The second night here was different. The "day" began with waking up at 9 AM in complete darkness. The sun only comes up at noon and sticks around until 3 PM in twilight light only. I rely on the daylight, even cloudy, to wake me up and get my day going. It was kind of tough to snap outta the sleepy in the darkness today - I mean midnight black darkness ... at 11 AM. So, the second night we went back to the Mackenzie for more grub and this time it was different. Well, what was different was that I wasn't as bushy tailed with excitement. Everything was the exact same. There was another hockey game on, someone was winning and someone was loosing. But suddenly the imagination switched from, "Canada's great big north, I could live here, it would be neat, it would be exciting," to "there's no goddamn way I'd live here, everything is the same, it's a small, small, small community where everyone knows everyone, that's not good, that's stifling, and the sun was only out for 3 hours and it gets less and less day by day until february."

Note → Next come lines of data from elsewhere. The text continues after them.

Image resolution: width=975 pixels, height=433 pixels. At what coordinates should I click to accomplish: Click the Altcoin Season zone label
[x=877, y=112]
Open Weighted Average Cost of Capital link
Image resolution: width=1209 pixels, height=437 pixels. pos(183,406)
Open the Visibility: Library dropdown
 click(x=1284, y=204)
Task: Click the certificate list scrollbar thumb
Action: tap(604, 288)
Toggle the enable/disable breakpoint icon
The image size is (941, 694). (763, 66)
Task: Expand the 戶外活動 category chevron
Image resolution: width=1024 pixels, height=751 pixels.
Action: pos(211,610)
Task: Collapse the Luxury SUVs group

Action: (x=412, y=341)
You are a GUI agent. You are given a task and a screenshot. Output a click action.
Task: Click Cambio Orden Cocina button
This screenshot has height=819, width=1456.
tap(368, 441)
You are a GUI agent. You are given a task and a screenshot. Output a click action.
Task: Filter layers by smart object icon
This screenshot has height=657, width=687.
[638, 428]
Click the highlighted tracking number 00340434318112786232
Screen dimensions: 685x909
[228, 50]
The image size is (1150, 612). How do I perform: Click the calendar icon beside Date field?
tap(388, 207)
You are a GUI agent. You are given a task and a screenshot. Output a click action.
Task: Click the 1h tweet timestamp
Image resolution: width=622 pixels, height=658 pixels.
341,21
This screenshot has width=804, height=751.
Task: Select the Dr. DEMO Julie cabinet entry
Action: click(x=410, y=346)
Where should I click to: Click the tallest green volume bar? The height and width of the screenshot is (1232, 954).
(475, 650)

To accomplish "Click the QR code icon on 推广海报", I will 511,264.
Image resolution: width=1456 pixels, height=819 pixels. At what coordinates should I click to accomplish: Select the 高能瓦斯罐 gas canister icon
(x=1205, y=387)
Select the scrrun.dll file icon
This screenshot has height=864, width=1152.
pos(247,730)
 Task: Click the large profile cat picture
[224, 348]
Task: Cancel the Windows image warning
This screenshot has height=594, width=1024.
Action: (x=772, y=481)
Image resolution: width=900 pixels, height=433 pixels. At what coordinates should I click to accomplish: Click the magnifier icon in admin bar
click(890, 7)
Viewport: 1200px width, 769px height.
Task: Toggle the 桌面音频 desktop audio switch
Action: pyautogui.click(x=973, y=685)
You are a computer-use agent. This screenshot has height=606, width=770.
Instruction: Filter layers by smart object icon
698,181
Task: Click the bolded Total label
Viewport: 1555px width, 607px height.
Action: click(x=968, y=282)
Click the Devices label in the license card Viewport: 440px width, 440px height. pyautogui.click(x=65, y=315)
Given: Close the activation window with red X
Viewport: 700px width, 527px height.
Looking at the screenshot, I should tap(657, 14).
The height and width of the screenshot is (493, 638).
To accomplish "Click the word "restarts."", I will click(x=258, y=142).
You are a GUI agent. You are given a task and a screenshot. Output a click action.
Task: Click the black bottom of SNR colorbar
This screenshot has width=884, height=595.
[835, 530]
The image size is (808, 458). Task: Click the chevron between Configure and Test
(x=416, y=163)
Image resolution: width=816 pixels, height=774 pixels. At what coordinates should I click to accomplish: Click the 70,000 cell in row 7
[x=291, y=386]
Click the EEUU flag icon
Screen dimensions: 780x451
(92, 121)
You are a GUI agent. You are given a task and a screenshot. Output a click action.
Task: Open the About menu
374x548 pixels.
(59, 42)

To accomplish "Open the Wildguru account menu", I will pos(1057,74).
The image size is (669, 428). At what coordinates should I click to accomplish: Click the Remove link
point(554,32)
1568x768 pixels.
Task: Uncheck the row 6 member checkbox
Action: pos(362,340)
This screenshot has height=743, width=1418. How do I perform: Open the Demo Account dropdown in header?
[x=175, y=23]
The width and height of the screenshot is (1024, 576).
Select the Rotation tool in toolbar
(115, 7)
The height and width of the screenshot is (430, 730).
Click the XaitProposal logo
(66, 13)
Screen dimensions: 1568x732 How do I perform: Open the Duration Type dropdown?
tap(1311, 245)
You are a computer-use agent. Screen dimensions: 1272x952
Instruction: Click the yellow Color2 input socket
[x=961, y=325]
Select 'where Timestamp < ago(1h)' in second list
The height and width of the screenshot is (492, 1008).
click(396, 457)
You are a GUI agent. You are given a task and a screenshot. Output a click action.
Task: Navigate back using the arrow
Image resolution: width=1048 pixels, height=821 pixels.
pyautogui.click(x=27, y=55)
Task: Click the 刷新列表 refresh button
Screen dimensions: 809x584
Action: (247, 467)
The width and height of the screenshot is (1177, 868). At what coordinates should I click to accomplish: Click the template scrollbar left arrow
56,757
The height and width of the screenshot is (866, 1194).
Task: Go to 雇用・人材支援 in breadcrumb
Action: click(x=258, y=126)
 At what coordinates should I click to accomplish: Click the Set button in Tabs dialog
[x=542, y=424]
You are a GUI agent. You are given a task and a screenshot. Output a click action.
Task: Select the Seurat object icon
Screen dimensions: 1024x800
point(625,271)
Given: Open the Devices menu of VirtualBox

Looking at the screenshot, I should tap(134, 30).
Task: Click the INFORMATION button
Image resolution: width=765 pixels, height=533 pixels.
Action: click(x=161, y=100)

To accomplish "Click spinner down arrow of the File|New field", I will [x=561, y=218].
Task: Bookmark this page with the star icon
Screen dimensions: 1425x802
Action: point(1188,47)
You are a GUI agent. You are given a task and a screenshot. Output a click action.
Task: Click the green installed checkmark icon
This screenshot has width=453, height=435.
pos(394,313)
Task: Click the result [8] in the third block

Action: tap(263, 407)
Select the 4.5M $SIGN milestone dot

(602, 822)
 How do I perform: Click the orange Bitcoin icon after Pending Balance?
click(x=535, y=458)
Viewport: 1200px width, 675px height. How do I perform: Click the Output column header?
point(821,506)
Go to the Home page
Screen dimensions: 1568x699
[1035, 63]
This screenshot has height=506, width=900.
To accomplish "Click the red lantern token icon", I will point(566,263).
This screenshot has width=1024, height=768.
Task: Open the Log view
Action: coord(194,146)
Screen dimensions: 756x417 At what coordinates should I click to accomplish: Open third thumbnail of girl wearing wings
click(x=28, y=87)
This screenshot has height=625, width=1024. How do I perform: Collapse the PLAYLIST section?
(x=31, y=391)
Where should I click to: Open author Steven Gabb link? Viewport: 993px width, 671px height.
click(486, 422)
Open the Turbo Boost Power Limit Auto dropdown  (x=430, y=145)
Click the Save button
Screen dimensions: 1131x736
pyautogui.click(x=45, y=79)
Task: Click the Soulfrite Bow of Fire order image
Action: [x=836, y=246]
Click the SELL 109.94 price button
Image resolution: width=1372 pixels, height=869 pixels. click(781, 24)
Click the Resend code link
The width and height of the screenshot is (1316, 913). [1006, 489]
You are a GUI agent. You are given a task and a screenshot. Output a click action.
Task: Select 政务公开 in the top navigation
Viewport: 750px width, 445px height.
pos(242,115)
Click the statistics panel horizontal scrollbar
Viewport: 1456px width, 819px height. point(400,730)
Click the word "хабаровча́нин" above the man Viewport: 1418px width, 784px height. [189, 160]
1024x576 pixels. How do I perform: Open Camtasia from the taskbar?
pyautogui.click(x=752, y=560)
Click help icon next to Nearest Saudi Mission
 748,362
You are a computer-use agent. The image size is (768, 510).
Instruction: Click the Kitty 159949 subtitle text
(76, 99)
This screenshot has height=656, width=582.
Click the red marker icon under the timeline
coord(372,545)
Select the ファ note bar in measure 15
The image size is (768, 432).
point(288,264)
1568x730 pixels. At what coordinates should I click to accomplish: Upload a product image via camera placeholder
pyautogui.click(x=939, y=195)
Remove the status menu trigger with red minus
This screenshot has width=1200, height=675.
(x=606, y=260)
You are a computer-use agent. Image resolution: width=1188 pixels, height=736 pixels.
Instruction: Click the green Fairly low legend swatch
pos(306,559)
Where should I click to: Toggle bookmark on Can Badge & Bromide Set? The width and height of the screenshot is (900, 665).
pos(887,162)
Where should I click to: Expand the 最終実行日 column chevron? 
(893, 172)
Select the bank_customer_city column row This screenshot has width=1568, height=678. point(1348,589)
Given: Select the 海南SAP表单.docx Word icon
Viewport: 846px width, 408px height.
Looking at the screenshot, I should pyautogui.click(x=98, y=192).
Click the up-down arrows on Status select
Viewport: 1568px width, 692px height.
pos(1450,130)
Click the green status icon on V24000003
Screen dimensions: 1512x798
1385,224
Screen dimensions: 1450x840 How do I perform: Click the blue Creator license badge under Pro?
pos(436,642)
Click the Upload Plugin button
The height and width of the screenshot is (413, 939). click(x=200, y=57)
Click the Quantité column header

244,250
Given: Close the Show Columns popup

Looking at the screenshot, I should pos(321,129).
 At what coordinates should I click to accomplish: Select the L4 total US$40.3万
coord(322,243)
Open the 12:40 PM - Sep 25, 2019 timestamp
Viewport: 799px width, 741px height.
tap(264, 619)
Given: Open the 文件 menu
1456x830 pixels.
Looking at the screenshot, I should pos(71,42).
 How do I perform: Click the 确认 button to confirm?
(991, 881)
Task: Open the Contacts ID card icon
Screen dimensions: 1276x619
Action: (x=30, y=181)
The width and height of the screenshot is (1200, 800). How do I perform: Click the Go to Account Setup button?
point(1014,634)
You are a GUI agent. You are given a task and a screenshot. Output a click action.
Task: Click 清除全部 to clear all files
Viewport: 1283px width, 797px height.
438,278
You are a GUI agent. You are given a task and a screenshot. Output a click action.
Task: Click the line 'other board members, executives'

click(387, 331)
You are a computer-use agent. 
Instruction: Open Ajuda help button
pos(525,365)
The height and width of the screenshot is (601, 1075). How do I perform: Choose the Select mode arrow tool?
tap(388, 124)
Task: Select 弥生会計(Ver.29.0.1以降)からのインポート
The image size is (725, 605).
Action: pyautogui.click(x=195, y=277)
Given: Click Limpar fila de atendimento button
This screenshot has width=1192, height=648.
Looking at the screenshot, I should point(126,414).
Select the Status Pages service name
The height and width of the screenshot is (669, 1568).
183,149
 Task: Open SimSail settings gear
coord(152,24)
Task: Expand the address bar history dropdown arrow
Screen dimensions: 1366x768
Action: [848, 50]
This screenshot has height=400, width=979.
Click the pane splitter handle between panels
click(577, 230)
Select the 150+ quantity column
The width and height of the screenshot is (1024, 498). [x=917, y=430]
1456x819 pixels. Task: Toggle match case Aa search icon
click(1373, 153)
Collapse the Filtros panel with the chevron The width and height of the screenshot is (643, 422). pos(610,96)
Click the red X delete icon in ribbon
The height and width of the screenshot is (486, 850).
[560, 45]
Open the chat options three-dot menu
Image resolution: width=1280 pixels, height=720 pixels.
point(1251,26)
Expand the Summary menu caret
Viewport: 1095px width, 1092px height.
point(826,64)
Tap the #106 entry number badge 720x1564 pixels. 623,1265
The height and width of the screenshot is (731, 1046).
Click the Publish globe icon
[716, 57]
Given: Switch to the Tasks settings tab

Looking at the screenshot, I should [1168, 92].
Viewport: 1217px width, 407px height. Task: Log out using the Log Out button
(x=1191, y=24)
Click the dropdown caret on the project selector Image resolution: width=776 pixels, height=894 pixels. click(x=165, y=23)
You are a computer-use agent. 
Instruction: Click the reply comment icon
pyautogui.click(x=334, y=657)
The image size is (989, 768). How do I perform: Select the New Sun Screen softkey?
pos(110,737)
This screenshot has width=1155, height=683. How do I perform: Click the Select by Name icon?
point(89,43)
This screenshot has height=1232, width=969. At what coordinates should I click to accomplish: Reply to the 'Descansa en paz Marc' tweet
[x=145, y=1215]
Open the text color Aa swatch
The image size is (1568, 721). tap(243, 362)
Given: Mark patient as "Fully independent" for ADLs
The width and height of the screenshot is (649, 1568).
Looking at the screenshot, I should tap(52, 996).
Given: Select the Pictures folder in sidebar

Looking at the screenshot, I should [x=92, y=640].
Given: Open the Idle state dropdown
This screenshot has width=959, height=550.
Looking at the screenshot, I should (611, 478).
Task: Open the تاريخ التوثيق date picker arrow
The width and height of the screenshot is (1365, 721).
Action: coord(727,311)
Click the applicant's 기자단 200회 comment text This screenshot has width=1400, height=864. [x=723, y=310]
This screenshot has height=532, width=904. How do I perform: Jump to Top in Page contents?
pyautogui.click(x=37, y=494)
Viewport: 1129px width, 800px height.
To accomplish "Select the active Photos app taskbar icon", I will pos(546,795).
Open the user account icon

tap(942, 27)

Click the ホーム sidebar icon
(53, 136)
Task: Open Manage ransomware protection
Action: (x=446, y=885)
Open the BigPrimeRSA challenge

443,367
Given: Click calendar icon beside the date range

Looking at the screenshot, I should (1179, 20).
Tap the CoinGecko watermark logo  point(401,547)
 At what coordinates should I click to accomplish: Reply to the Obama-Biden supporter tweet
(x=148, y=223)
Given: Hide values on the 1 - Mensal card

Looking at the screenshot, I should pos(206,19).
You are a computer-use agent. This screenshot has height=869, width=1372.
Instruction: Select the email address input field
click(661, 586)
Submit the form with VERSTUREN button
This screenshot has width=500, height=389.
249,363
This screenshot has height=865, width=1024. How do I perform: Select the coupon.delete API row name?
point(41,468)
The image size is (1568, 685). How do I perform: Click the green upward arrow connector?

One last random thought: TVs. I don't watch a lot of TV. I watch select TV shows on DVD for sure, very fun (Six Feet Under, Deadwood, Rescue Me, etc.), and usually in marathon sessions of a season over 2-3 days. But what I found on this trip is, back in the hotel, I switch the TV on and channel surf for a while. No particular reason, maybe just for company. Hotel rooms are lonely and being in them for so long I can see why hotel rooms are the scenes of lots of weird behavior, it's really really small and lonely in a hotel room with a bed spread you are sharing with thousands prior guests. But what I kind of realized was that I was basically just tired and needed a break from the work day. As opposed to taking a nap, I take 5 to 7 hours of not sleeping and channel surfing in this lull of weirdness (well, I have to burn footage onto DVDs and that explains the hours and hours of time sitting in a hotel room). And today it kind of dawned on me: TV gives you nothing. It really doesn't. TV doesn't give you energy, it doesn't set you out into the world better for watching it, it actually sucks the energy out of you. And when I say TV here I mean channel surfing TV, not watching movies and no-commercial TV on DVDs. But what does it give you? Really, what? A "shared" experience? An "uplift" from an otherwise depressing day? (Not when you're a Raptors fan, that is for sure.) What do you get BACK from watching TV? I feel as though it is time that has just evaporated, but wont ever be set back as rain someplace else, just up and gone into nothingness of personal life history - deathbed regret, "you were healthy and young and you did what?"
So, I've resolved the keep the TV off the rest of the trip. When the lonely bug sets in (usually for me a good time to play guitar, but I don't have one with me) it'll be time to read, work on the scripts, and write to you here like this. What I'm thinking is, we watch TV because we are hungry. Just like we're hungry for food we go out to eat and if we eat shit, we just eat, eat, eat, eat until we clog an artery with junk food debris. Same for TV. We sit down because we're hungry for interaction, for connection, for an opening of consciousness, for life's eternal fire to be re-lit and sparked and rejuvenated after a long day. But I think we're looking for the right things in the wrong place(s) - TV just ain't it. A hotel pub scattered with travelers who've assembled in this room together, and in our small groups we eat and talk mini-talks through commercials, but otherwise there is a general energy sapping from everyone going into the TV sets looking down at us - so collected together yet so isolated. (And man, watch the bar tabs pile high in these lonely hotel pubs).

If this isn't lost on you yet, all the great sages, Rumi being one, talk about this loneliness, that it is the true core and unquenchable thirst for humankind. It is the search and the longing to return or reconnect with the source of life from which we've been pulled apart to make life ... life. Rumi's masterful analogy was the reed flute. Pulled from the river bed, from the mud of god, and carved into a flute, it makes such sweet sounds because it longs to return to the mud, to be as it once was, connected and fully immersed in all things. "TV is set up as commerce, entertainment, and 'news' ... so, um, this mud of God thing is a little heavy handed, Belcourt."
I think we gotta stop flat-lining our minds, our cultures, our geographic identities, and we gotta find a way to blow up our TVs. And microwaves. And cell phones ... and ... "Hi, my name is technology burner and I'm running for office. Vote for me."